(Pixel coordinate grounding data)
┄┄┄┄┄┄

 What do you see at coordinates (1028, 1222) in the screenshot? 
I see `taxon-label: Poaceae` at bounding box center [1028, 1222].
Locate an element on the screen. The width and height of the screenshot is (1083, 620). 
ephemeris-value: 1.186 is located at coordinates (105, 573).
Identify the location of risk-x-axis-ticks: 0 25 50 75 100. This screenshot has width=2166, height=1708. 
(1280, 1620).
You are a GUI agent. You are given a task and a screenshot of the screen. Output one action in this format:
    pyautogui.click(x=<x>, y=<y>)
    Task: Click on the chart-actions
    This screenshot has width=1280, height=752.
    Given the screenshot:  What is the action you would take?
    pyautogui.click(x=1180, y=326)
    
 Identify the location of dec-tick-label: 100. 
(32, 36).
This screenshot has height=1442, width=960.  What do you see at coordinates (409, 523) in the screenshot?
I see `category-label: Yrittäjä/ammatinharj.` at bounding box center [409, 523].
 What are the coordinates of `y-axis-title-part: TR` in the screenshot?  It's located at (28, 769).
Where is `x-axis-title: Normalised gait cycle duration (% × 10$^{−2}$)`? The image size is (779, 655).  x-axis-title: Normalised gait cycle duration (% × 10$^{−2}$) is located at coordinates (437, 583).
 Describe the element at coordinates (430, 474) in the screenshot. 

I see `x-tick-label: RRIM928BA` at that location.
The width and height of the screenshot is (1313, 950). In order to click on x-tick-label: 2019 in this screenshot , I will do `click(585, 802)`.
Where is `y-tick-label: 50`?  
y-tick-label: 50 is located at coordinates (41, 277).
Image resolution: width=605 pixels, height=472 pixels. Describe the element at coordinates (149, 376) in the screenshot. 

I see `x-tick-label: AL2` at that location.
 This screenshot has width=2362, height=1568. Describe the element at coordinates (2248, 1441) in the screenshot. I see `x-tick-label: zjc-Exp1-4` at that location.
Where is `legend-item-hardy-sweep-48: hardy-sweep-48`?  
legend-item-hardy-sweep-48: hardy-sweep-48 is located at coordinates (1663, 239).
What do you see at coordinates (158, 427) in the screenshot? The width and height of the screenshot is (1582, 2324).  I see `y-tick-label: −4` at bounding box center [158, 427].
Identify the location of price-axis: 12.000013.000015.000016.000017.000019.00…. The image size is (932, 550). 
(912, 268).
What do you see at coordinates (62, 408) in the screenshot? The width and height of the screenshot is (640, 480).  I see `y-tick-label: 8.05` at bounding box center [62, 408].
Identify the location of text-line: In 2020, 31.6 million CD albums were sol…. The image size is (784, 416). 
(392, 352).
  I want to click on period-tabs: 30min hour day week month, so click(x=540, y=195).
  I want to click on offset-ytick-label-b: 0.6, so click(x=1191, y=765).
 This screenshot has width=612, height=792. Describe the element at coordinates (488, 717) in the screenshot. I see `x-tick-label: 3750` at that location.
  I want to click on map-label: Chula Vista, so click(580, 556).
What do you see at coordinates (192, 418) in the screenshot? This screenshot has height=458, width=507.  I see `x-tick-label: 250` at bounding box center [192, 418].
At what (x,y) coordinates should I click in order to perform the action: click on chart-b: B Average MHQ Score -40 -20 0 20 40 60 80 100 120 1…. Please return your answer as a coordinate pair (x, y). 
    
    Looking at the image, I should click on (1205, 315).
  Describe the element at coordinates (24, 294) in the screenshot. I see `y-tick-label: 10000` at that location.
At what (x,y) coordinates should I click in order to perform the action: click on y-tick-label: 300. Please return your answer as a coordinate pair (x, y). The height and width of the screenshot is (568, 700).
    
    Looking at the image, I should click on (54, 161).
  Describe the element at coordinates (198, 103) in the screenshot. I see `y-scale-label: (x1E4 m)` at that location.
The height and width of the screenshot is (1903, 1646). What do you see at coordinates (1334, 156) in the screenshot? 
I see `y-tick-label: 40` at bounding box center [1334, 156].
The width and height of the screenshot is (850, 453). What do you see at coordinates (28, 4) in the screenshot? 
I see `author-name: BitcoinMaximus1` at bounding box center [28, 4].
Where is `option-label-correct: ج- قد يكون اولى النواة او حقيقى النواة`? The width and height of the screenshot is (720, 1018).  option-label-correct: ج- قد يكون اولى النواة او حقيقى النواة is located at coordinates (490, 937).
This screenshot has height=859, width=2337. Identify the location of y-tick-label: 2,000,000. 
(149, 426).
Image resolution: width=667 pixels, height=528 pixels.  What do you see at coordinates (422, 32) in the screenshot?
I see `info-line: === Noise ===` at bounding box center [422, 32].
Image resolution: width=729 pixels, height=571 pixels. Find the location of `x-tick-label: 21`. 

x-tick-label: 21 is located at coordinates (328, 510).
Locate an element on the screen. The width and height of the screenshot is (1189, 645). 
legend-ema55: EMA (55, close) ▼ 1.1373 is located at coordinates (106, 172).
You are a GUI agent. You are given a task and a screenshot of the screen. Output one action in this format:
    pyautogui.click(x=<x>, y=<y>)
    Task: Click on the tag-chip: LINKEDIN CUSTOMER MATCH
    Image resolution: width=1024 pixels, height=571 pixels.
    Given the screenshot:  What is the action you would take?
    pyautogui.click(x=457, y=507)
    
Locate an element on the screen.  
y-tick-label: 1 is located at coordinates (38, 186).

┄┄┄┄┄┄

### Written task
Copy the listing word for word from its start through the line containing "(1280, 1620).", with both ends included.

### Output
 What do you see at coordinates (1028, 1222) in the screenshot? 
I see `taxon-label: Poaceae` at bounding box center [1028, 1222].
Locate an element on the screen. The width and height of the screenshot is (1083, 620). 
ephemeris-value: 1.186 is located at coordinates (105, 573).
Identify the location of risk-x-axis-ticks: 0 25 50 75 100. This screenshot has width=2166, height=1708. 
(1280, 1620).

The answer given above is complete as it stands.